Terms that are partially bound, also called partial data structures, with "holes" in them, are useful in many different ways. One naive way of implementing a first in, first out queue could be:

% empty_queue(Q) creates an emtpy queue
empty_queue(q(Q,Q)).

% enqueue(Q0, X, Q) enqueues X to the queue Q0, resulting in Q
enqueue(q(Front, [X|Back]), X, q(Front, Back)).

% dequeue(Q0, X, Q) dequeues X from the queue Q0, resulting in Q
dequeue(q([X|Front], Back), X, q(Front, Back)).

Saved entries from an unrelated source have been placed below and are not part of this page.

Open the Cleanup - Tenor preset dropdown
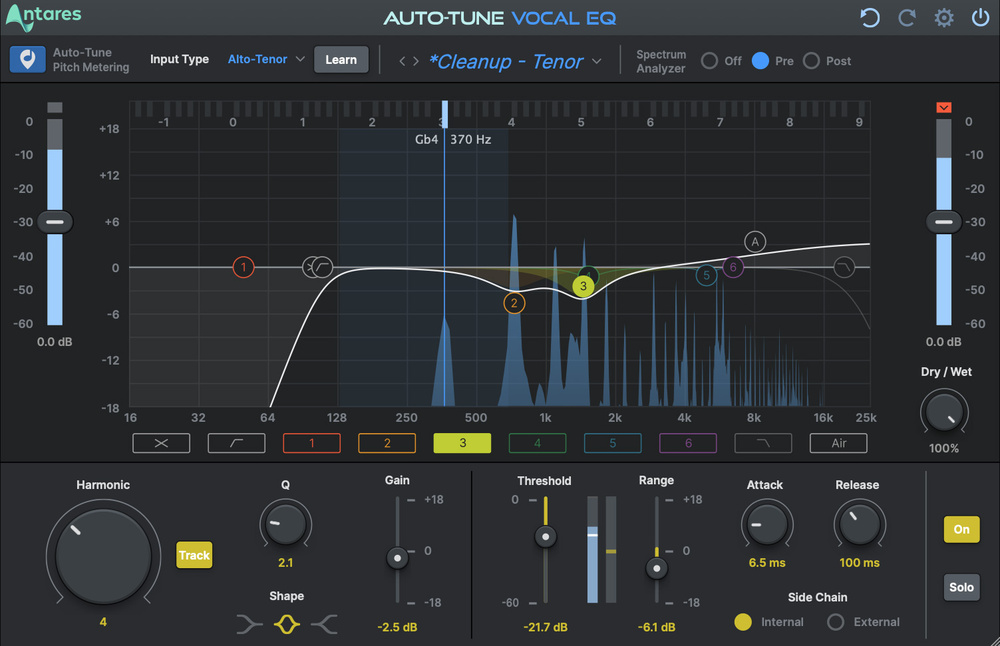 click(512, 61)
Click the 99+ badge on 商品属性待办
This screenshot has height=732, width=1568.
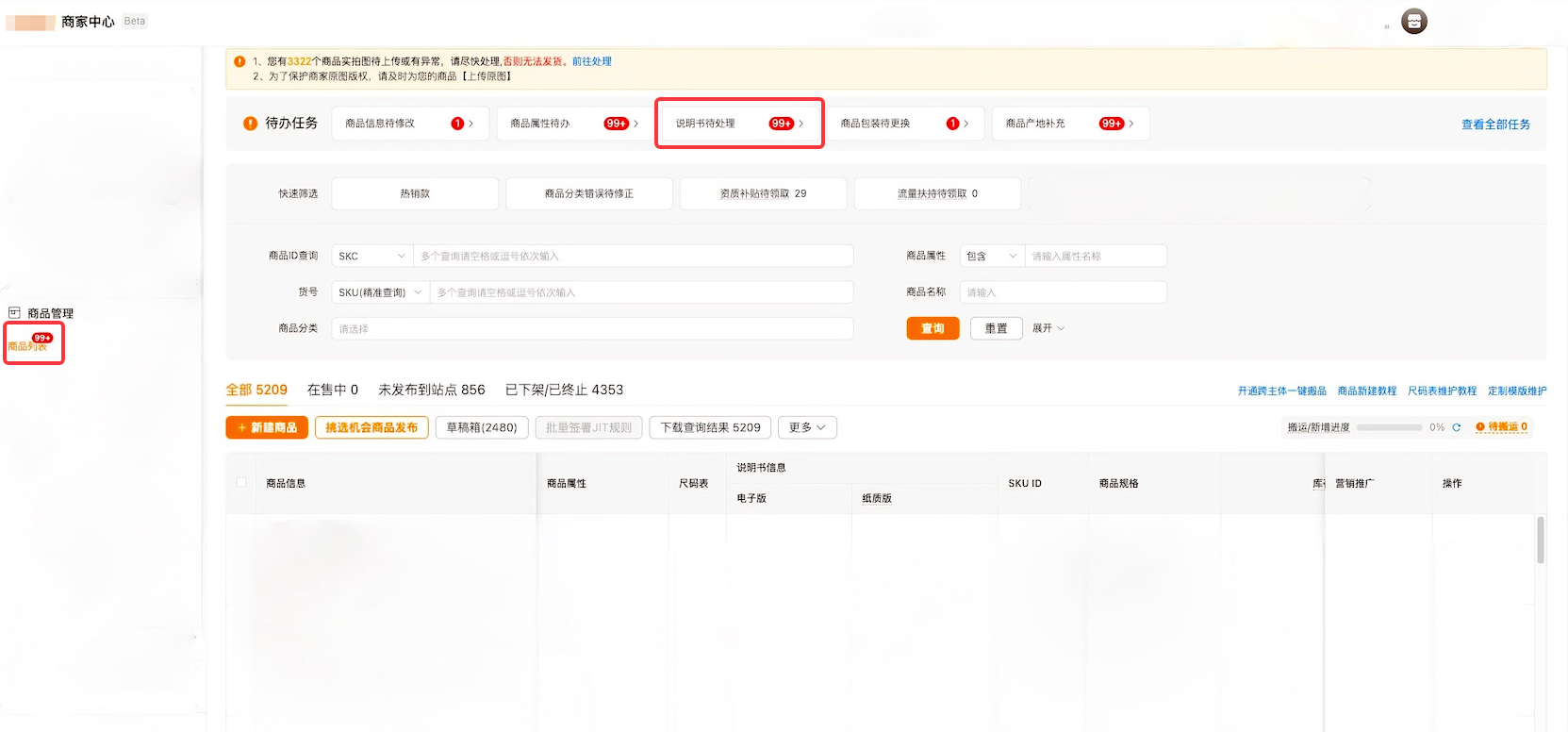point(616,124)
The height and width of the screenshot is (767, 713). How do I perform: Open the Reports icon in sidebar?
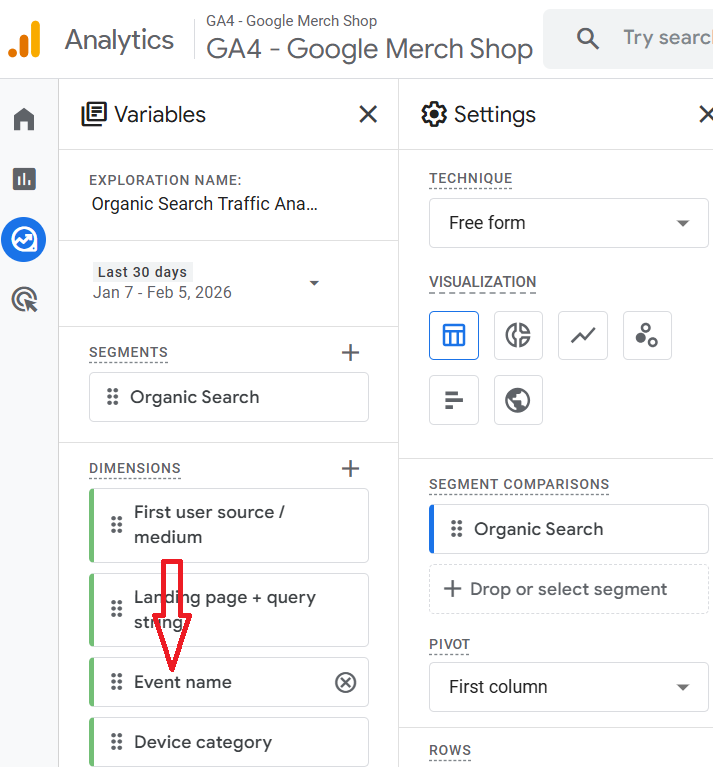point(24,179)
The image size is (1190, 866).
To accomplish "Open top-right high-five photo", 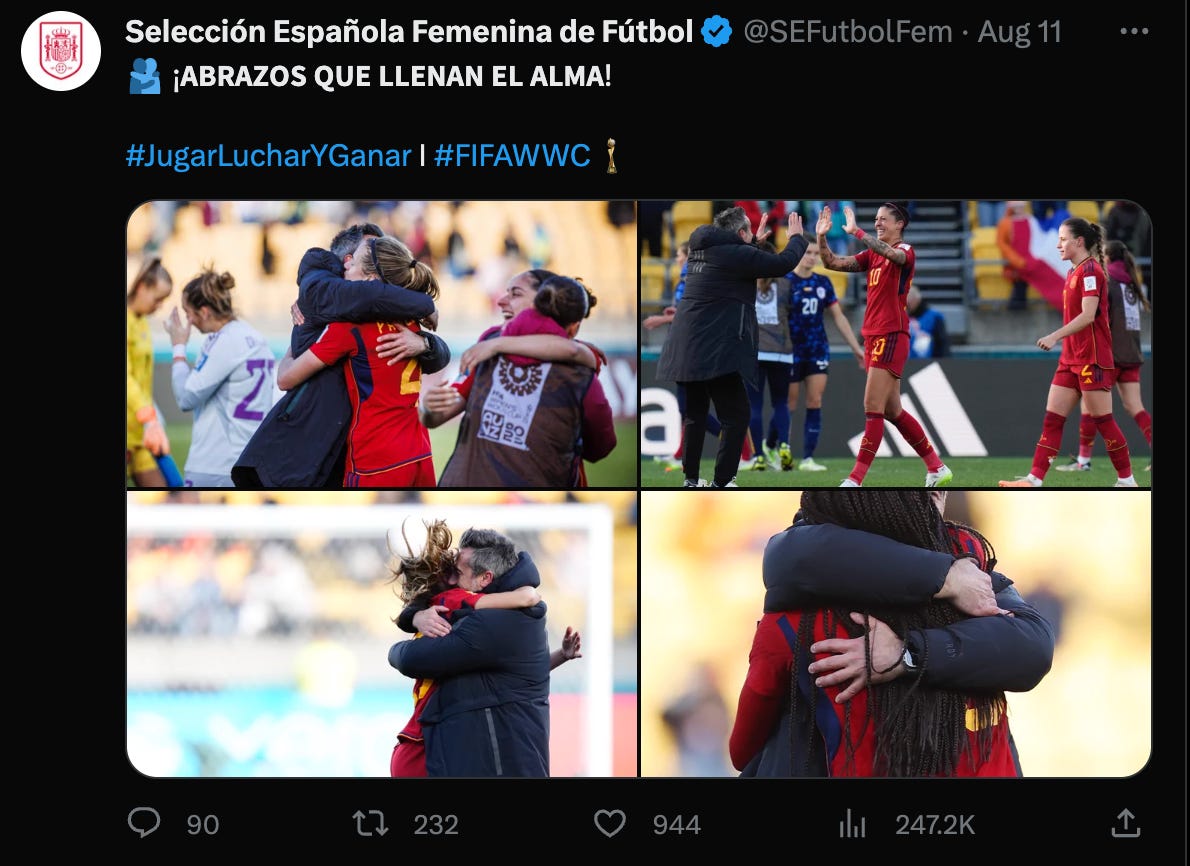I will (896, 344).
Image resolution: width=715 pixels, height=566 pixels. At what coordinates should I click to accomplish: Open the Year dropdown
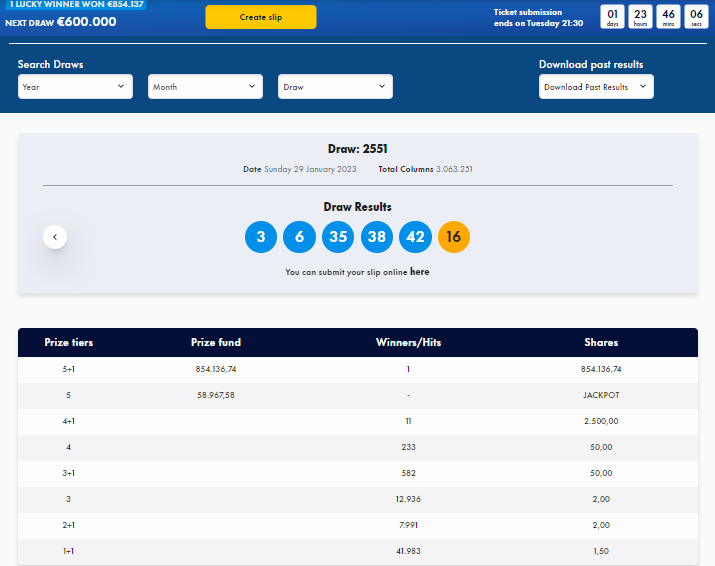[75, 87]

You can see for yourself how works and how you can break it (try dequeuing elements you have not enqueued yet!). There are better ways to make a queue, but this is just to show how you can use a partial data structure. If you only use the queue term through these three predicates (empty_queue/1, enqueue/3, dequeue/3), the "back" will always be a free variable.

You need to ask a more specific question for a more specific answer than this.

Upvotes: 3

mat
mat

Reputation: 40768

You must think in terms of relations between different variables.

So, if you want to define a transition between an old value and a new value, you need an additional argument:

state0_state(OldState, NewState) :- NewState = <define yourself> .

The advantage of such relations is that they can often be used in all directions: You can use them to ask, for example: Which old states yield a specific new state? Or more generally: Which transitions are possible at all?